OBJECTIVE: To determine the number of older people with acquired dual sensory impairment (DSI) in The Netherlands. DESIGN: Combination of studies in the general population and in relevant subpopulations. METHOD: Eight databases derived from recent studies on older persons with vision and hearing data on Dutch subjects aged 55 years or over were selected for further analysis. The measurement methods included self-reports, clinical measurements and observations. The prevalences of DSI were calculated for the general population, the non-institutionalised population, and subgroups such as older people in nursing homes and homes for the elderly. The calculated prevalences were extrapolated to the overall Dutch population. RESULTS: For the non-institutionalised population of 55 years and older, the prevalences of acquired DSI in two different data sets were 0.4% (95% CI: 0.2-0.6) and 0.6% (95% CI: 0.3-0.8), respectively. Among the inhabitants of homes for the elderly these percentages were 5.4% (95% CI: 0.9-9.9) and 5.5% (95% CI: 3.8-7.2), and in nursing homes they were 12.7% (95% CI: 9.7-15.7) and 16.7% (95% CI: 14.6-18.8).
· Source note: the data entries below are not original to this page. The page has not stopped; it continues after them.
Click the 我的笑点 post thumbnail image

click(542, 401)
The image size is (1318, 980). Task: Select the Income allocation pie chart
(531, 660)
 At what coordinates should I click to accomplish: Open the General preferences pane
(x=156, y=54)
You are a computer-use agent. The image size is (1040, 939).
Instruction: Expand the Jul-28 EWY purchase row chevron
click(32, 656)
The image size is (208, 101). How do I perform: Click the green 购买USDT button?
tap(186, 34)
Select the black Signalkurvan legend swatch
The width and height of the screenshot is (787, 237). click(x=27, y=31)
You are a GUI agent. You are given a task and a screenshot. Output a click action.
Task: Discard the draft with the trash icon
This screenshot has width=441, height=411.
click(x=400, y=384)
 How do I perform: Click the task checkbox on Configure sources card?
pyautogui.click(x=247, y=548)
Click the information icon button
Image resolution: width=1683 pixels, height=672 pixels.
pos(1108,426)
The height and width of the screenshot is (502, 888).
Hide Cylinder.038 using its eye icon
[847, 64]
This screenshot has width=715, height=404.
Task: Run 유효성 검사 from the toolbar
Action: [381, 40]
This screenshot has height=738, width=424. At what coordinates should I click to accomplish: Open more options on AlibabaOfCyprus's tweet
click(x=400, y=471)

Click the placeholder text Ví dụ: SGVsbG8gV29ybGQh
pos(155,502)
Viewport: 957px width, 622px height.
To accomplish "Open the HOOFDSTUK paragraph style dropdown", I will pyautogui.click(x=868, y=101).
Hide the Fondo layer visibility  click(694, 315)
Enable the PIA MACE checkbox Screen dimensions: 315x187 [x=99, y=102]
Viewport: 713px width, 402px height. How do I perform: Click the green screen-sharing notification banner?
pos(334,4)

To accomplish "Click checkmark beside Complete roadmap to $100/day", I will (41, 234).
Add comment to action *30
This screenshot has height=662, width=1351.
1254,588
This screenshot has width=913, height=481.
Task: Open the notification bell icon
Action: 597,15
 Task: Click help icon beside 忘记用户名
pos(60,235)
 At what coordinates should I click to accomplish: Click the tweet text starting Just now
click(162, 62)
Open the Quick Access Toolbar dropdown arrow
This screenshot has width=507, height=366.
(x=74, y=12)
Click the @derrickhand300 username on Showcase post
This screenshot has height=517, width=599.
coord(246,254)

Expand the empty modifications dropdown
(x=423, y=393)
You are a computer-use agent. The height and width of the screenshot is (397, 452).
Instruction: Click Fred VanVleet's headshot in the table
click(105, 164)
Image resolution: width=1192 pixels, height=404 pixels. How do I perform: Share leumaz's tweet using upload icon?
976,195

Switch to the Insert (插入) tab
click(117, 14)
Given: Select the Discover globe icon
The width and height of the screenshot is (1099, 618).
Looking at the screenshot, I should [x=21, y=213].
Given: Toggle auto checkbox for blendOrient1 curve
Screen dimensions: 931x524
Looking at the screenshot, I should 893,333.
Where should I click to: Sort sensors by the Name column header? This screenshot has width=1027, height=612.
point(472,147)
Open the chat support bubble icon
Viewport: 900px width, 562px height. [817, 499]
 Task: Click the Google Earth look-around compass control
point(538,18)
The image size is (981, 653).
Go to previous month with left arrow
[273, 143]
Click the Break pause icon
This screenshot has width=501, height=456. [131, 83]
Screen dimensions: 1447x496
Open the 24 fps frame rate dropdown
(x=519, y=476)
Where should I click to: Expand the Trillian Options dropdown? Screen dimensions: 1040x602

Acquired DSI was most common in persons 85 years of age and older. It was estimated that the number of people aged 55 years and over with acquired DSI in The Netherlands is 30,000 to 35,000. CONCLUSION: DSI is particularly a problem of the oldest old. An integrated approach to the visual and hearing problems of these subjects is essential.


Subject(s)
Hearing Loss/epidemiology , Vision Disorders/epidemiology , Age Factors , Aged , Aged, 80 and over , Comorbidity , Female , Humans , Male , Middle Aged , Netherlands/epidemiology , Prevalence
6.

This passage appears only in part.